> _Records for this exercise_:
▬▬▬▬▬▬▬▬▬▬
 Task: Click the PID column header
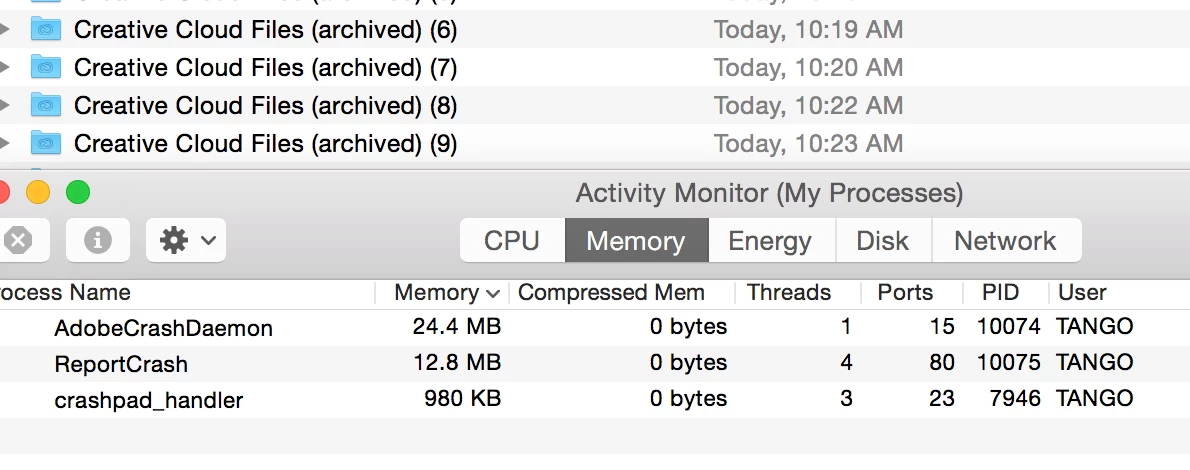1000,293
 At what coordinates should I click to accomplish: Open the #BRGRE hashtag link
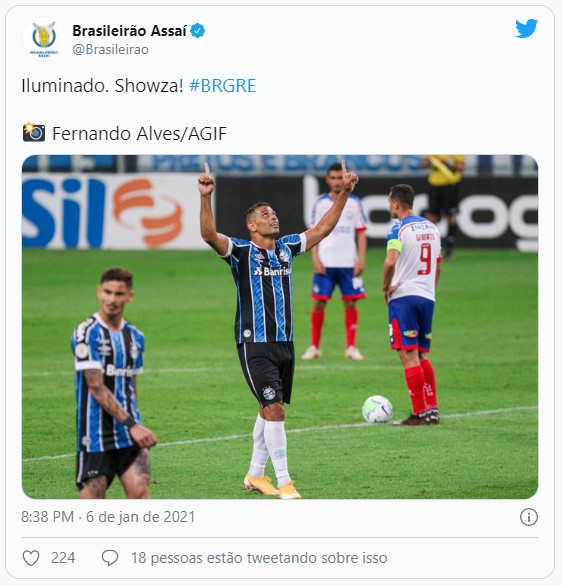pos(222,86)
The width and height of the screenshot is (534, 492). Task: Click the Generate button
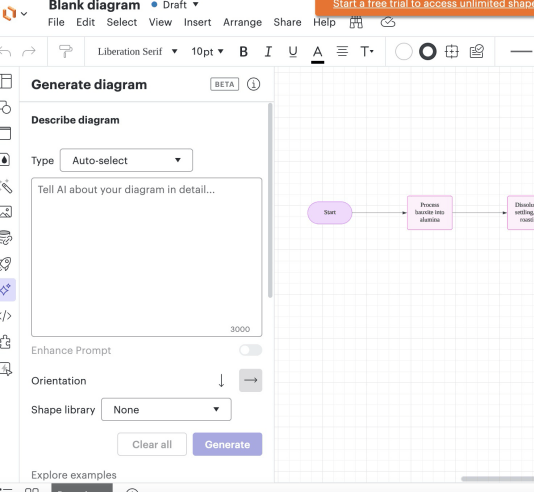pos(227,444)
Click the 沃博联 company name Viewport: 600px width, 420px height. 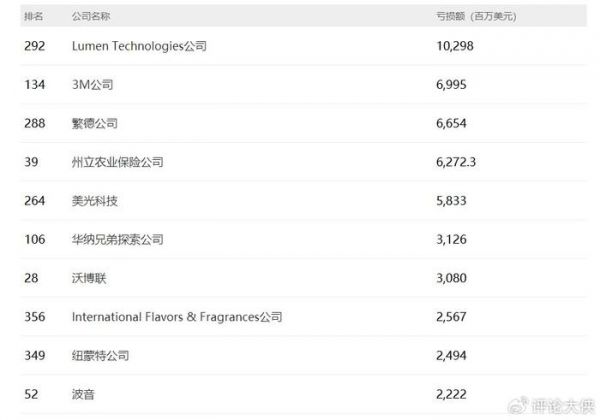pos(89,278)
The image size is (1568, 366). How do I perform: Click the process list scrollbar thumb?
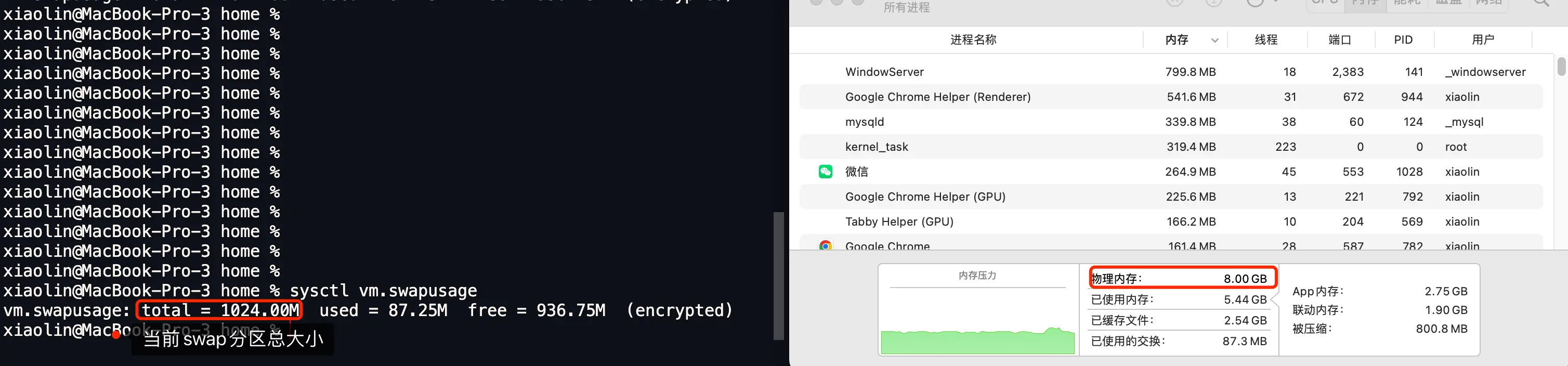1561,66
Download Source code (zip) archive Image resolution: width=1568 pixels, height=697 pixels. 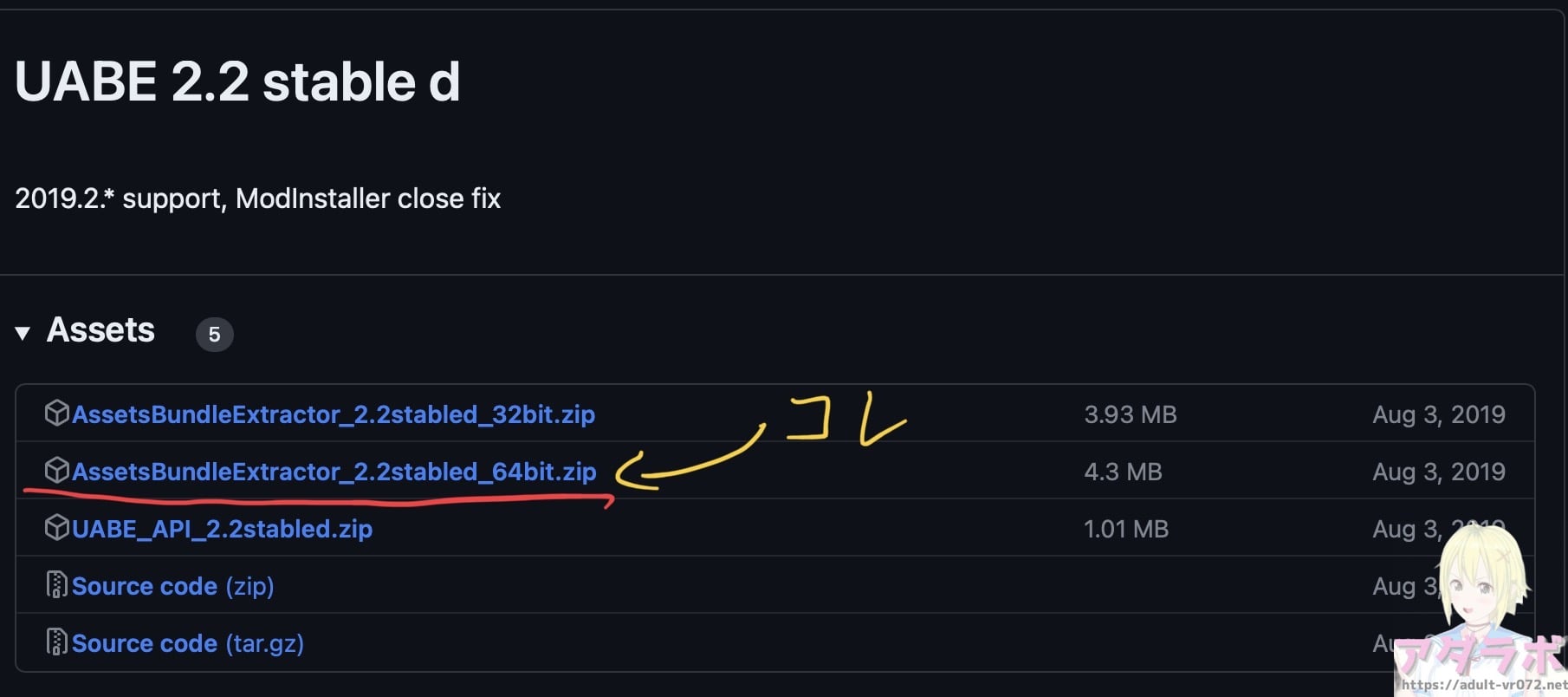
▬▬▬▬▬▬▬▬▬▬
> _Exercise objective_:
Nothing but the lines from the one holding "The image size" through the last line of the listing should appear in the answer, copied exactly and without pictures.

> _Expected answer_:
The image size is (1568, 366). How do I perform: Click the process list scrollbar thumb?
1561,66
Download Source code (zip) archive Image resolution: width=1568 pixels, height=697 pixels. 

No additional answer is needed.